Industry standards have long required brownouts to be non-destructive. A chart for one 1970 standard even includes this phrase in the brownout section: "No Damage Region". Why no damage? During power up or during normal operation, brownouts only cause damage when speculation replaces technical knowledge.

That "sponge" is how ineffective protectors are promoted for obscene profit. Effective protectors never act as a sponge. Your protector recommendation is a classic example of how they promote a scam. I’m sure you did not do it intentionally. But you did not even know that brownouts must never be destructive to electronics.

 

[DelJo63]

fluctuating voltages are disastrous good buddy;

• start a write to disk
• move the arm
• wait for the correct sector at that cylinder/head
• enable write and before the operation completes
• voltages fluctuate/decay

if the decay is rapid, the circuit is still enabled and while the arm is retracting, it scrambles sectors all the way.

go ahead and never use a UPS; that's your choice. As I've not lost a system in 30 years, I think I'll continue with my choice.

enough; I'm unsubscribed to the thread

 

[westom]

fluctuating voltages are disastrous good buddy;

• start a write to disk
• move the arm
• wait for the correct sector at that cylinder/head
• enable write and before the operation completes
• voltages fluctuate/decay

Your post discusses data protection - not hardware protection. A poor example because that earlier post recommended a UPS for hardware protection. As stated - a UPS is for protecting from data loss; is not for hardware protection.
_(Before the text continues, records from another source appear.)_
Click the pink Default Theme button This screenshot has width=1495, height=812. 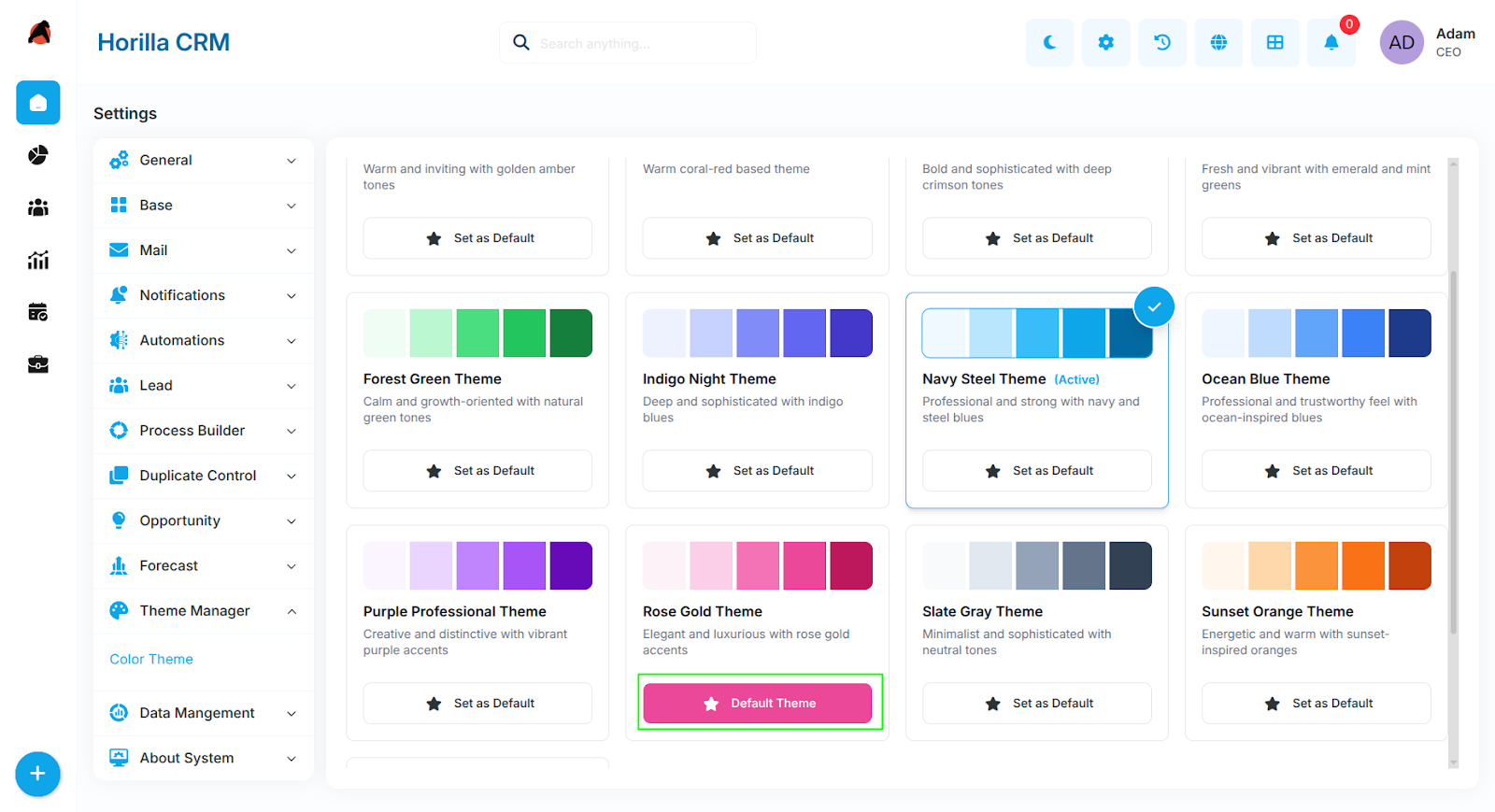coord(758,703)
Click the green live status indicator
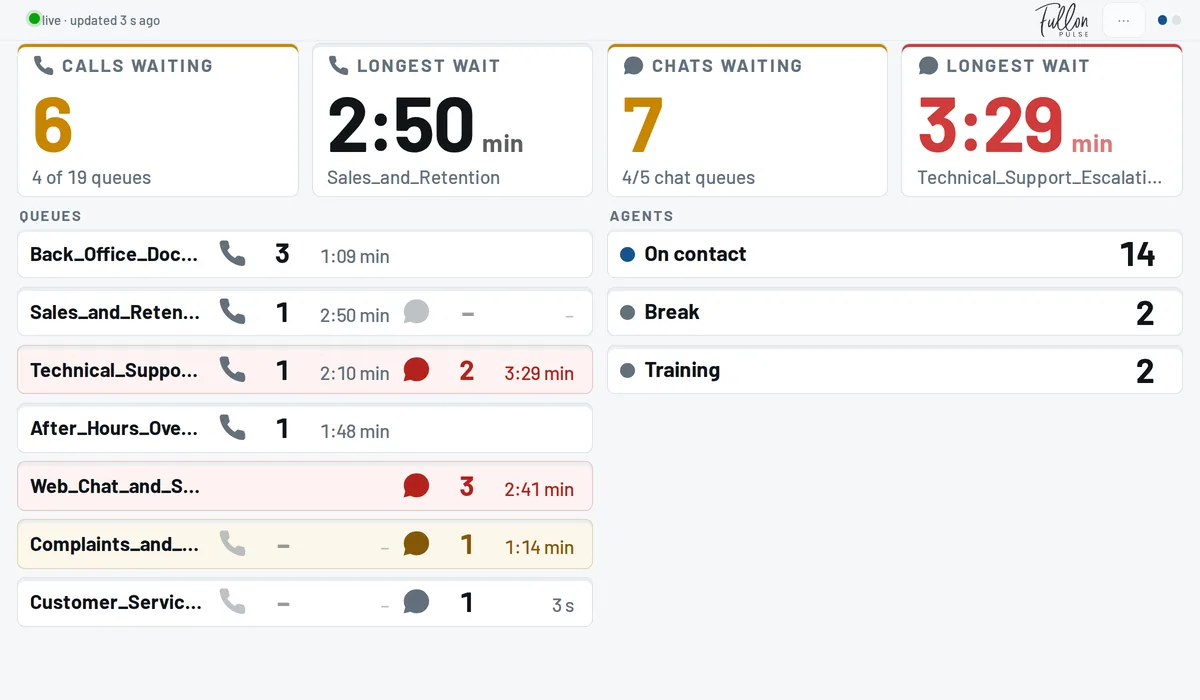This screenshot has height=700, width=1200. click(x=34, y=19)
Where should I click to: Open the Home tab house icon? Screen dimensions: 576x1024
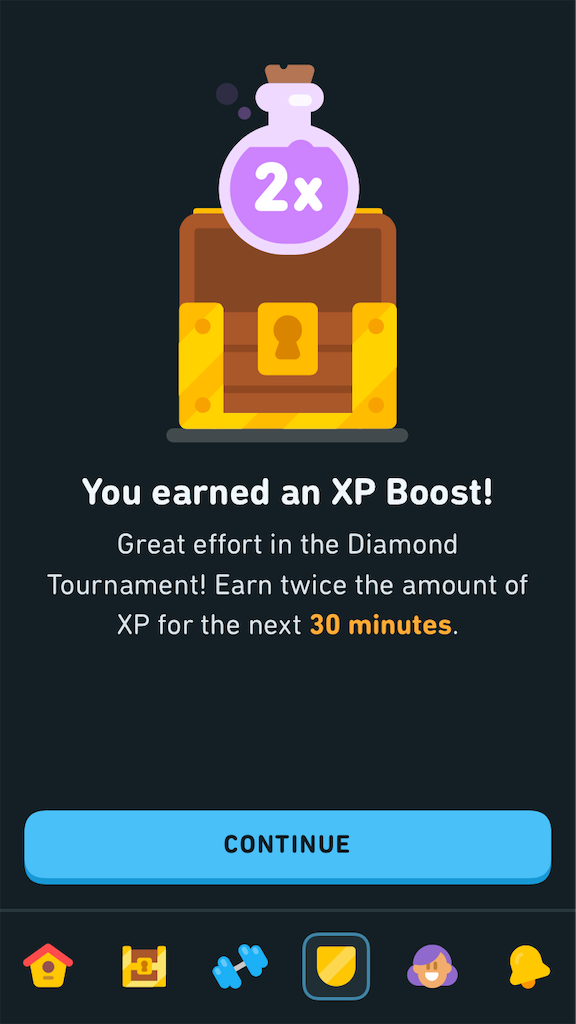click(48, 965)
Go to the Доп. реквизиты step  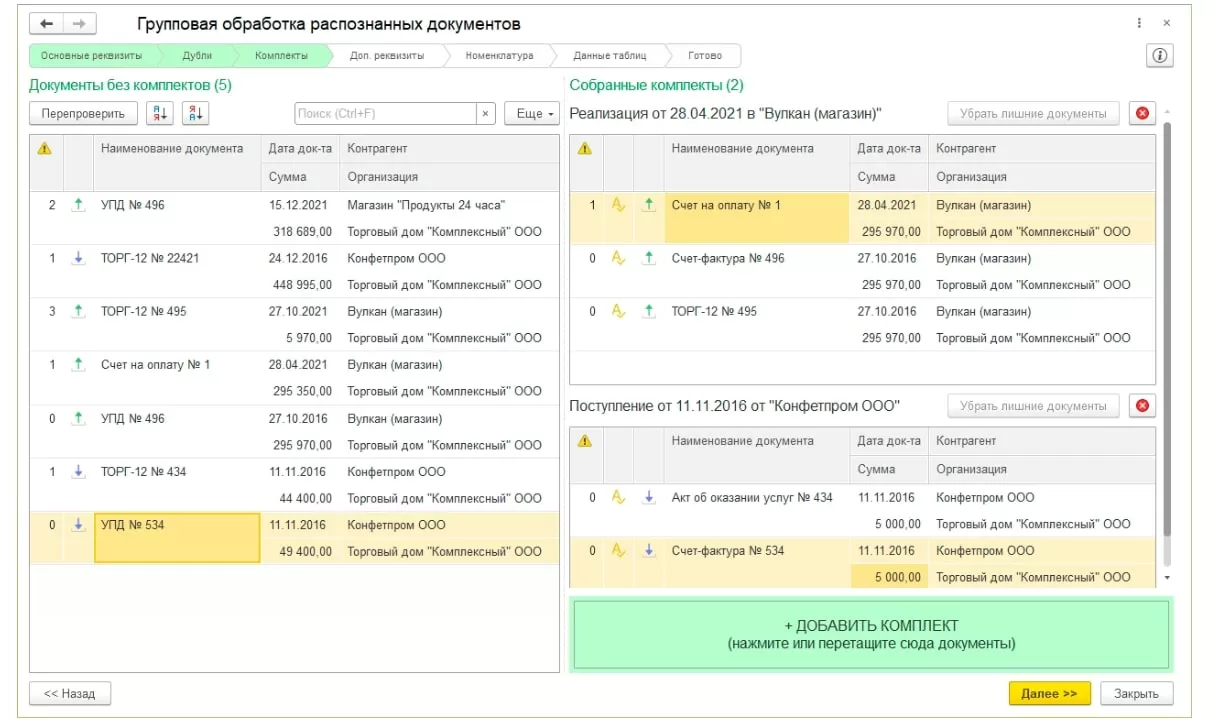(386, 56)
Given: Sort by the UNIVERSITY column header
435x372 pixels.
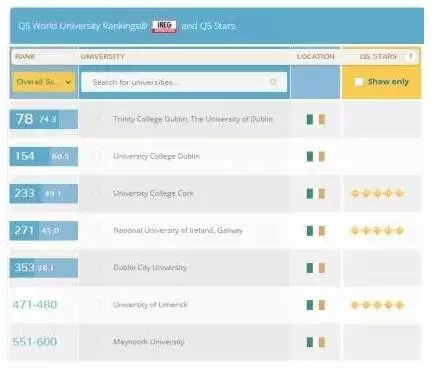Looking at the screenshot, I should [x=102, y=57].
Moving on: your post works in theory if knowledge of disk drives operation is unknown. Back in the early 1970s, working on disk drives at the semiconductor level, that problem never existed. And still does not exist today for long list of reasons - some provided here:

1) What is the job of a power supply? To provide either steady voltage or remove voltage. There is no fluctuating voltage when the power supply meets standards from even 40 years ago. Either voltage is constant, or power is cut off.

2) When does a disk drive respond to power off? Only after power starts to disappear. Notice how routine and unexpected power off does not destroy data - because the same circuit makes data damage impossible. Even 40 years ago, a drive did not erase data as you have speculated. Drives did not even learn about power off until after power was turned off. Could never do what you have posted.

3) We once saw a disk destroy data due to a power failure. Rare and completely unacceptable even 35 years ago. That one drive was an Interdata 8 inch floppy. So I analyzed it design (back then, we were provided with schematics). The relationship between 5 volts and 12 volts was improperly controlled by the drive. Therefore heads would destroy data - often the directory index. Did your 8 inch floppies suffer data loss? Mine used on Date General and Dec machines did not.

This may be too technical. However it does say how deep my knowledge and experience when I again note: brownouts are not destructive to hardware. Your example of data destroyed by power cycling is a myth promoted when basic hardware knowledge gets replaced by speculation. And your example does not demonstrate brownouts destructive to hardware.

Bottom line: brownouts are not destructive to electronic hardware. UPS is to protect data; not for hardware protection.